Moreover, Gallis photographed models from his close circle of friends and staged them each time in a special way, inspired by the narration of the actual poems. These friends took their modern clothes off and wore the unique atmosphere of the Cavafian city – the hedonism of intimate touch, the wetness of sexual arousal, the lament for mortality, and the decay of time. The artist communicated the truth of their bodies to the dimension of the poems that concern them. And just like that, in their role, they sincerely impersonated the high expression of kindness, of beauty, of pleasure, of passion, madness, and entropy.

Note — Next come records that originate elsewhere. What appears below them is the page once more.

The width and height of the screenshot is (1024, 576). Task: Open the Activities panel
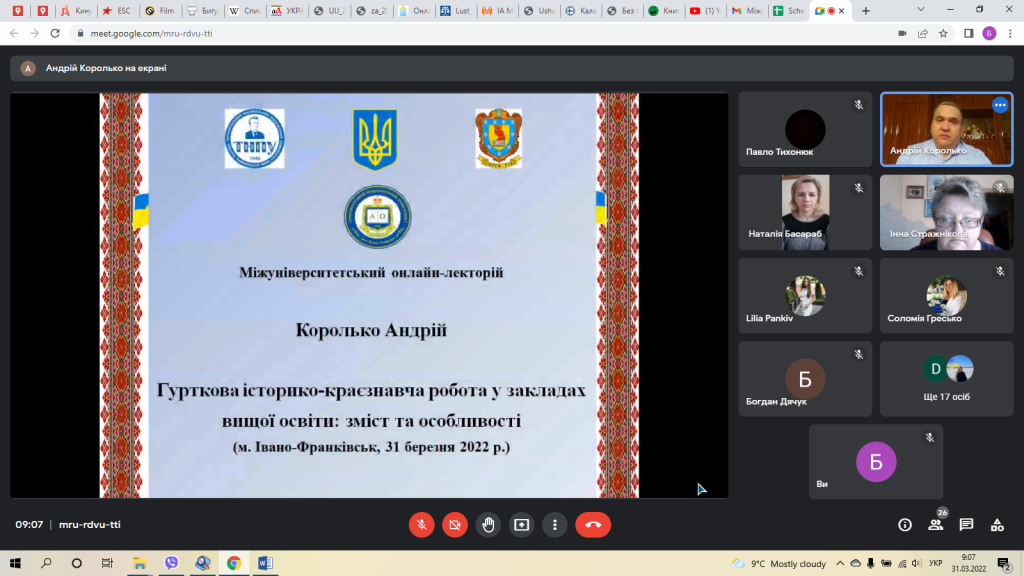(x=997, y=524)
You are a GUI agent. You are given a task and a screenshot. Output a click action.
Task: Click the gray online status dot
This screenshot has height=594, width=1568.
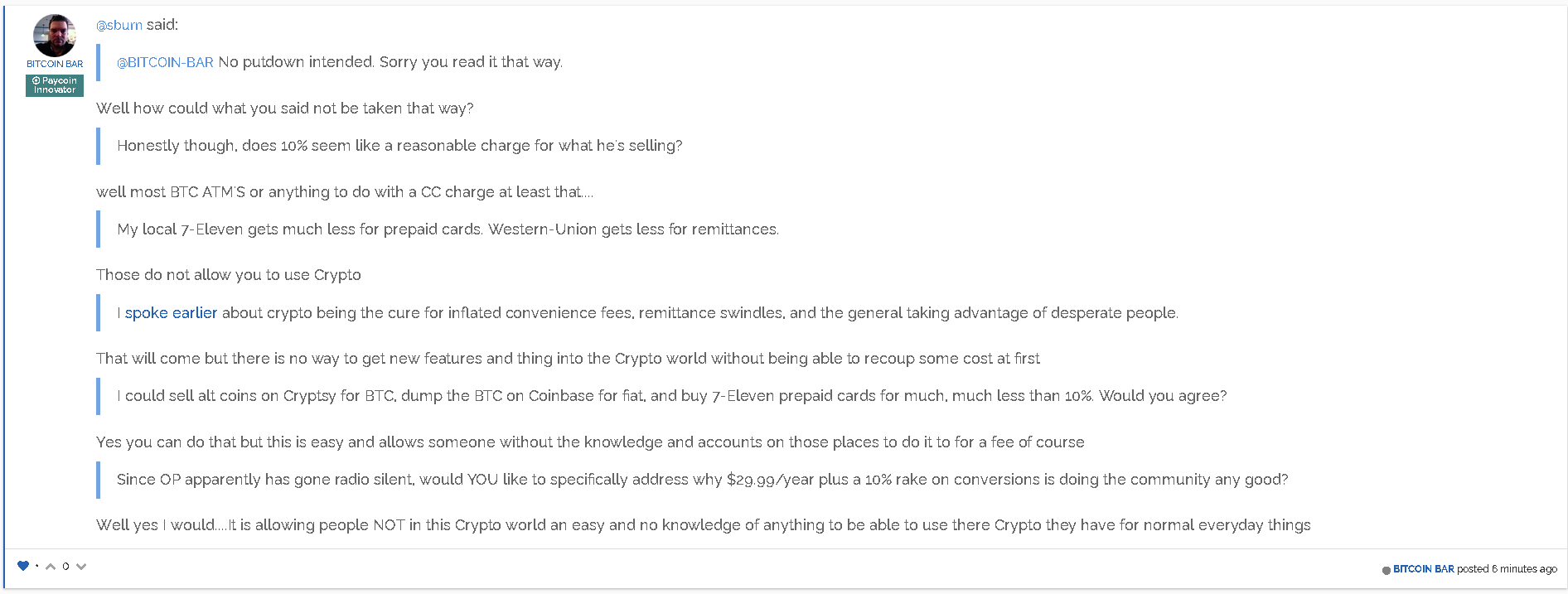click(1387, 570)
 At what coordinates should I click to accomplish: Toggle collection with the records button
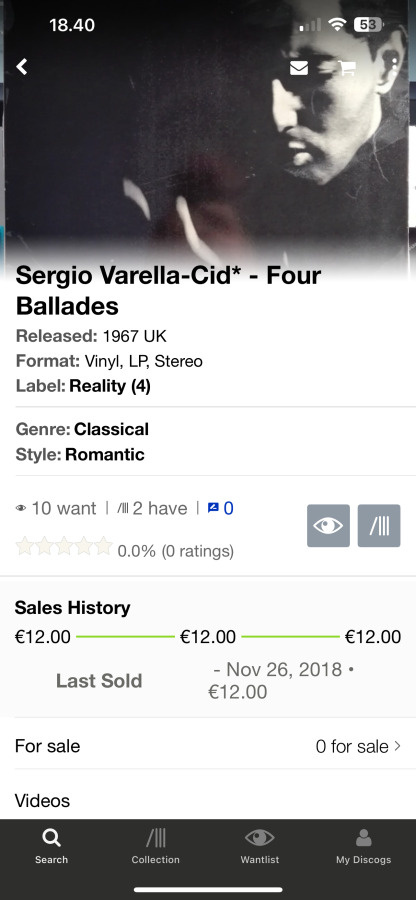379,526
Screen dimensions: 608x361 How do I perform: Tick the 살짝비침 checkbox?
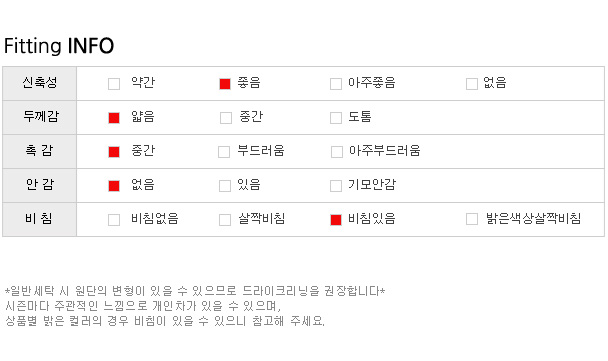pos(225,220)
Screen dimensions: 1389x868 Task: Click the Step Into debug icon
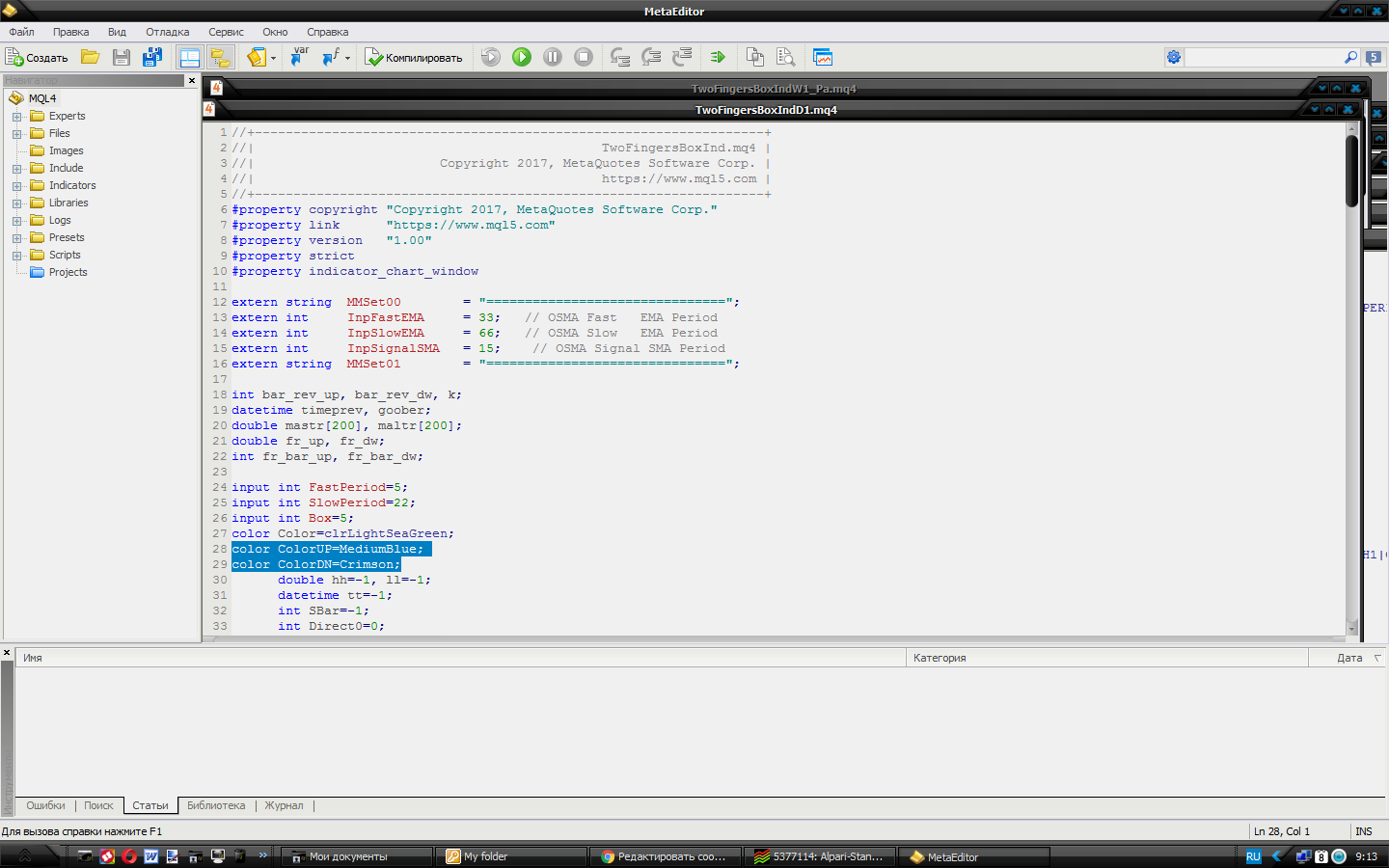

Gallis manages to synchronize his "Alexandria" with the eternal moment of Cavafy's poetry. He also made sure that the present "Alexandria" is consistent with the fundamental principles of the erstwhile Aestheticism. The photographs depict with an artistic approach, similar to that of the aesthetic artists, solitary human figures of both genders, ideally beautiful and naked. Through their attitudes, their expressions, their flaws, their fading from the patina of time is expressed their internal world, as perceived by the creator – feelings, thoughts, losses, absences, voids, age-old conflicts with the self, consciousness, time, and life. Apart from this visual context, however, he cared for the psychographic dimension of Alexandria. By photographing it, he breathed life, he highlighted beauty, he revealed eros, he lit darkness, he embraced remembrance, and accepted loss. Thus was his own "Alexandria" conquered.
Peter Jeffreys. Aesthetic to the point of affliction: Cavafy and English Aestheticism. Baltimore, MD: The Johns Hopkins University Press, Journal of Modern Greek Studies, Vol. 24, No. 1, May 2006.
Kostas Boyiopoulos. The Darkening of the Mirror: Cavafy's Variations on The Picture of Dorian Gray. Baltimore, MD: The Johns Hopkins University Press, Journal of Modern Greek Studies, Vol. 30, No. 1, May 2012.